### Document passage
_ _ _ _ _
The Sun is currently near the peak of its 11-year solar cycle, which has resulted in frequent solar flares and coronal mass ejections. As the cycle ends, the frequency of these phenomena will decrease. Scientists have been monitoring the sun for signs of increased activity, and have issued a solar storm warning. A minor G-1 class geomagnetic storm impacted the planet just yesterday and we could now see a solar flare emerging from the Sun that could spew out a Coronal Mass Ejection (CME) which could hit the planet soon.

NOAA forecasters have revealed that a M4 - class solar flare erupted from the Sun on January 14 which left dark plasma on the canopy of Sunspot AR3182. This debris has carved a path for escape through the Sun's atmosphere and is hurtling towards Earth. The CME could hit the Earth's magnetic field on January 19.

The NOAA report said,” A twist of dark plasma left the sun on Jan. 14th, propelled by a double-dip M4-class solar flare in the magnetic canopy of sunspot AR3182. The debris carved a spiraling path through the sun's atmosphere, a blender-like process that hurled a coronal mass ejection (CME) into space. NOAA analysts say the CME could deliver a glancing blow to Earth's magnetic field on Jan. 19th.”
_ _ _ _ _
### Recorded data
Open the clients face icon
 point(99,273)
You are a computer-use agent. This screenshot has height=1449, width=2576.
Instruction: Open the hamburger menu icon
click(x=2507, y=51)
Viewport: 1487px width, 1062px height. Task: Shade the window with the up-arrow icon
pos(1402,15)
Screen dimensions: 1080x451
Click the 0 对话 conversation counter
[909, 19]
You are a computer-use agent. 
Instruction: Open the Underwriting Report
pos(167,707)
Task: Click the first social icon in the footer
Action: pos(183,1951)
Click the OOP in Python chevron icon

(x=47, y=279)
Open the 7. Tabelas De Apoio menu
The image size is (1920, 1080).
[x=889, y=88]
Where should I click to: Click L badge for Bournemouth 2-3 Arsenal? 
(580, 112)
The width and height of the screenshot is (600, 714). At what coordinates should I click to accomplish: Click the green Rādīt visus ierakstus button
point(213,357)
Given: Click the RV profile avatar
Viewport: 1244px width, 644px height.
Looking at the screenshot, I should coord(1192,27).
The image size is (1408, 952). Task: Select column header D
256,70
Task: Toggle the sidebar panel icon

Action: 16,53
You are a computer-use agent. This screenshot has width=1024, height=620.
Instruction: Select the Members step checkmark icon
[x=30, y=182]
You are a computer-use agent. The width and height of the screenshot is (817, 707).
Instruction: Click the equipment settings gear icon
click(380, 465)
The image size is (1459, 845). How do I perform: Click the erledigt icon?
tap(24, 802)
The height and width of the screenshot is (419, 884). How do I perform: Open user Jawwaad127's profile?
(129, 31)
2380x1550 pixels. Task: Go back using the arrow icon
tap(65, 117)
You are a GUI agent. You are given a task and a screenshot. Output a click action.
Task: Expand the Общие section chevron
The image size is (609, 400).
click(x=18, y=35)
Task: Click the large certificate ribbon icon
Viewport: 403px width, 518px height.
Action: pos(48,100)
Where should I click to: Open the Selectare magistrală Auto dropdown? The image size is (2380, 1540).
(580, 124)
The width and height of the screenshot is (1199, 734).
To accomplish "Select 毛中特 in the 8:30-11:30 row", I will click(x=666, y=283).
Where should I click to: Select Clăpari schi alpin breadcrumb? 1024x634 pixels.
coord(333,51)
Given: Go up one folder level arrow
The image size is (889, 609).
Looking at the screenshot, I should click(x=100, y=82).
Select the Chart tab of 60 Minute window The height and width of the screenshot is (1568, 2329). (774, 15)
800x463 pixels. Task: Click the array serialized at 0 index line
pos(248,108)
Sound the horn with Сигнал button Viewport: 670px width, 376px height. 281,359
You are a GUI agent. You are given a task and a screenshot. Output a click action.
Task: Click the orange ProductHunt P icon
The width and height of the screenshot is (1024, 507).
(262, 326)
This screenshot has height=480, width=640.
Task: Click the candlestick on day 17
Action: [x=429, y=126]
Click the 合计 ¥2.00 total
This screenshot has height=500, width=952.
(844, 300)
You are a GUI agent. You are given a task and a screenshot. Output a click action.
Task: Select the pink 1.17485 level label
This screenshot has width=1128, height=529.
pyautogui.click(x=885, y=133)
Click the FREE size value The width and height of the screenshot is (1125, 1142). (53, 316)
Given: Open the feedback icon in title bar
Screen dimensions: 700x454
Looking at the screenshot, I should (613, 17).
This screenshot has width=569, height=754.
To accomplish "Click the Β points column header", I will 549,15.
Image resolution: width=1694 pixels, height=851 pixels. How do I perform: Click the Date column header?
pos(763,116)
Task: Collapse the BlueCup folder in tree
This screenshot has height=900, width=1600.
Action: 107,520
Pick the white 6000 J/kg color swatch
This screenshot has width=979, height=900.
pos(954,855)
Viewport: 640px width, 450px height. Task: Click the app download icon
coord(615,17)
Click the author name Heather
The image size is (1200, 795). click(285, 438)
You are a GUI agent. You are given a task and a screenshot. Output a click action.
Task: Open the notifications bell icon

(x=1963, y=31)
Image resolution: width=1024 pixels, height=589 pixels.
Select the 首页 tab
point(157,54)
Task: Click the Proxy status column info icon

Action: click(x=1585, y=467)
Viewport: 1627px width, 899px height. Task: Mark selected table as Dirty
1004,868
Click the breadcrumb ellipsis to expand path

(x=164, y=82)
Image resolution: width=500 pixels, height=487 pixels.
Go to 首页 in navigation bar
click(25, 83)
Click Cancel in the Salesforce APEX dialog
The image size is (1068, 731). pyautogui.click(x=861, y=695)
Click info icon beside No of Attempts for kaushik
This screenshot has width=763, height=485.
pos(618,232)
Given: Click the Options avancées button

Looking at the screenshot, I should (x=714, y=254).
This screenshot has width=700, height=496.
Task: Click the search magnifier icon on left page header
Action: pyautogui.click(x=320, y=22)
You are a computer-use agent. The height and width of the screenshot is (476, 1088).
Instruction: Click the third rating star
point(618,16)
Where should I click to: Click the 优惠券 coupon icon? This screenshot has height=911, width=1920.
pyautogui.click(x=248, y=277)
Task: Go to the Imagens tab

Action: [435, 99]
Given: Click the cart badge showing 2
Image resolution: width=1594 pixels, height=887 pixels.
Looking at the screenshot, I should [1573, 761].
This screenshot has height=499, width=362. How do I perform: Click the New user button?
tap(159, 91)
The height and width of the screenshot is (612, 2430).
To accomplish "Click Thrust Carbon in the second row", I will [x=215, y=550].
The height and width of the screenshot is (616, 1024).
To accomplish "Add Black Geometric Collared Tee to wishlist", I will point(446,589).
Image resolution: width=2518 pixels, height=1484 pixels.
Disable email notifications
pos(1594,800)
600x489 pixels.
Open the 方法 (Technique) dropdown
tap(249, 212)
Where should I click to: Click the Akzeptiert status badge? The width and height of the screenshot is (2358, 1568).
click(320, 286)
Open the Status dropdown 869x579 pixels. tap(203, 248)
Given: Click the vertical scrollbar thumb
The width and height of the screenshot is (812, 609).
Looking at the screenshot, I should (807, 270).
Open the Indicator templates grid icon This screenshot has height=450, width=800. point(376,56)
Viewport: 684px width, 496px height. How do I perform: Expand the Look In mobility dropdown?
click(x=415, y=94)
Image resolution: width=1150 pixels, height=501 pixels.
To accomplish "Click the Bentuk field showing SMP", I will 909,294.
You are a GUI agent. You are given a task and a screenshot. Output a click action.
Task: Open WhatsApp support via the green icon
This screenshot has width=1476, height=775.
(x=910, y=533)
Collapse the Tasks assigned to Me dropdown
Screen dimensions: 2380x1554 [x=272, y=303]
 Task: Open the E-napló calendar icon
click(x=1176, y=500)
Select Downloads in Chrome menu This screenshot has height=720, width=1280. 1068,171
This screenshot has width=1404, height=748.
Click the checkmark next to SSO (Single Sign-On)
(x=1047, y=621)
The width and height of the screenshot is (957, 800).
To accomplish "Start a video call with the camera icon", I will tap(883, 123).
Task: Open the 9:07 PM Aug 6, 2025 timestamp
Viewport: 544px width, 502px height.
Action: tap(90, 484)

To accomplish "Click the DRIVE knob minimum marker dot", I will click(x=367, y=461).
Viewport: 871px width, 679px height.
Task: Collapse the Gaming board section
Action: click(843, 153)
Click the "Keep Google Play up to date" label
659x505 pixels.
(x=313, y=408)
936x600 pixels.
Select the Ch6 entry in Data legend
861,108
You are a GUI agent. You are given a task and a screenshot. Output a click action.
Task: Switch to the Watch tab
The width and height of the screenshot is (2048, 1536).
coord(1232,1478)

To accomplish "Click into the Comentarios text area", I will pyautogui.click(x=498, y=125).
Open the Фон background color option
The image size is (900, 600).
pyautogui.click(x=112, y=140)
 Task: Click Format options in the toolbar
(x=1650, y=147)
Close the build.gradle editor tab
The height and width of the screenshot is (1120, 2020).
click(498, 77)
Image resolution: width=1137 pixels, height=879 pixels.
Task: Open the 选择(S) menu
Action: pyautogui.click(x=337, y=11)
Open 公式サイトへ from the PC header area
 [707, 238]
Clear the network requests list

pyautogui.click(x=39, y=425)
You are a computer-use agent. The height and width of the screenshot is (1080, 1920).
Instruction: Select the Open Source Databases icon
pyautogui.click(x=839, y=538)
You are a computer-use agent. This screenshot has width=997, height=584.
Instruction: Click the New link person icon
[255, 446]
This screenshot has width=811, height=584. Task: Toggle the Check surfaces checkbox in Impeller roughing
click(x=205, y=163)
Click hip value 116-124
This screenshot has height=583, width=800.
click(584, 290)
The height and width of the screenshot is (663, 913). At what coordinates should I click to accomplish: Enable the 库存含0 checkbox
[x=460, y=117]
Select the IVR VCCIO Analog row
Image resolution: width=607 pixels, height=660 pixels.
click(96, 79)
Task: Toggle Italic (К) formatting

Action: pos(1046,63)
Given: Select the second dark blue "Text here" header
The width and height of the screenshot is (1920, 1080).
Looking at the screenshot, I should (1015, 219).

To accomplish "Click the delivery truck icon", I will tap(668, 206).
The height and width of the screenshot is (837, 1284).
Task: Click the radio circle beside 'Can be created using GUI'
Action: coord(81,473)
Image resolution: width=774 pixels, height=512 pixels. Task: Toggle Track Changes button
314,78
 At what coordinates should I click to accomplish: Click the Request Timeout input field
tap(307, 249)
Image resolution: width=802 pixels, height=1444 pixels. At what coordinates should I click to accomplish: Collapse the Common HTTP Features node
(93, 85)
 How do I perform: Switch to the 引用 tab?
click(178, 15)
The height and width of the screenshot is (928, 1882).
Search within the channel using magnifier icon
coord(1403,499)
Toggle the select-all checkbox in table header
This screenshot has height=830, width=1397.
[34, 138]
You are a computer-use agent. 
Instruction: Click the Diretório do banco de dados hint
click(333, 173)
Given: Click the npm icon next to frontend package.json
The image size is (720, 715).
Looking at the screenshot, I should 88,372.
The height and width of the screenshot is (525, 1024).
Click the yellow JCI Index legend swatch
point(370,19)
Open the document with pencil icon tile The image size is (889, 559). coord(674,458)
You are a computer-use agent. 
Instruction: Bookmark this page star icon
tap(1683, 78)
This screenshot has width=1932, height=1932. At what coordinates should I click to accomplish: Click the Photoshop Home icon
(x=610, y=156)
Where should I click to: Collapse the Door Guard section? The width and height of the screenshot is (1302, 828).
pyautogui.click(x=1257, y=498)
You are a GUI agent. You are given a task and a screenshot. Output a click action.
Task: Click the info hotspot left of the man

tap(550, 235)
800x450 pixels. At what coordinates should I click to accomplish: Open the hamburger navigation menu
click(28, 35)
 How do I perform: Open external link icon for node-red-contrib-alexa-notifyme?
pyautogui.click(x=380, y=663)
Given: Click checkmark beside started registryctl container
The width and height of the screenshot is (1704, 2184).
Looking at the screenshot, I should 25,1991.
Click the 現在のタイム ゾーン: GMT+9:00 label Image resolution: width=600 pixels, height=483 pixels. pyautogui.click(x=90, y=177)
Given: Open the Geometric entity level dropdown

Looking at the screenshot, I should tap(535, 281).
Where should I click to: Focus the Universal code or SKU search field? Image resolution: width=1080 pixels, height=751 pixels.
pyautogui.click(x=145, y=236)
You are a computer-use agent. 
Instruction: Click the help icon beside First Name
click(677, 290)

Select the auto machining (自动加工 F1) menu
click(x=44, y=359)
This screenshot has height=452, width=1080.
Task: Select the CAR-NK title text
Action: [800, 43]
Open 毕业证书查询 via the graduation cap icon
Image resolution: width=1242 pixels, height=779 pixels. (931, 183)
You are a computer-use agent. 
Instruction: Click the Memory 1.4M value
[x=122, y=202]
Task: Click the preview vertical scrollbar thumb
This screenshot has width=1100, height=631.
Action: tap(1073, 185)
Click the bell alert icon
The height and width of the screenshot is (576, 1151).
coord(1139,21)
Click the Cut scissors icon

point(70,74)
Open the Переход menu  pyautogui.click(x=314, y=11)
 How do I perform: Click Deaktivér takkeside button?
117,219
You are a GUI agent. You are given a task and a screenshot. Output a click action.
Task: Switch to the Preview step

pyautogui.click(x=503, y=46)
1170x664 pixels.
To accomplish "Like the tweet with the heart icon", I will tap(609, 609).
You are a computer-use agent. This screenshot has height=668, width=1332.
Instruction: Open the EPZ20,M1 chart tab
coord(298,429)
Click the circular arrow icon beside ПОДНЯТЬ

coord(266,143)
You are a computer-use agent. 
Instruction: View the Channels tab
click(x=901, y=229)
_ _ _ _ _
### Goals
#1 Name each distinct kind of solar or space-weather event that the first paragraph of the solar storm passage mentions.
#2 Continue the solar storm passage from the end of the NOAA report quotation.

### Final results
#1
- Solar flares
- Coronal mass ejections (CMEs)
- Geomagnetic storms (a minor G-1 class storm)

#2
Just yesterday, a geomagnetic storm hit the Earth. Thankfully, it was a minor storm and was classified as a G-1 class storm. What's shocking about this storm is its approach. Instead of coming in all guns-blazing, this geomagnetic storm arrived stealthily as it was embedded inside a co-moving solar wind stream, hiding some of its usual signatures.

As the CME has not yet hit the Earth, the extent of potential damage cannot be determined yet. However, it is a reminder of the power of the sun and the need for continued research and monitoring to better predict and prepare for these events in the future.

To achieve this, NASA has a mission in place to study the rising solar activity of the Sun. NASA's SunRISE mission, which stands for the Sun Radio Interferometer Space Experiment, is an upcoming mission expected to launch in 2024 to study and pinpoint how giant bursts of energetic particles originate from the Sun and evolve as they expand outward into space.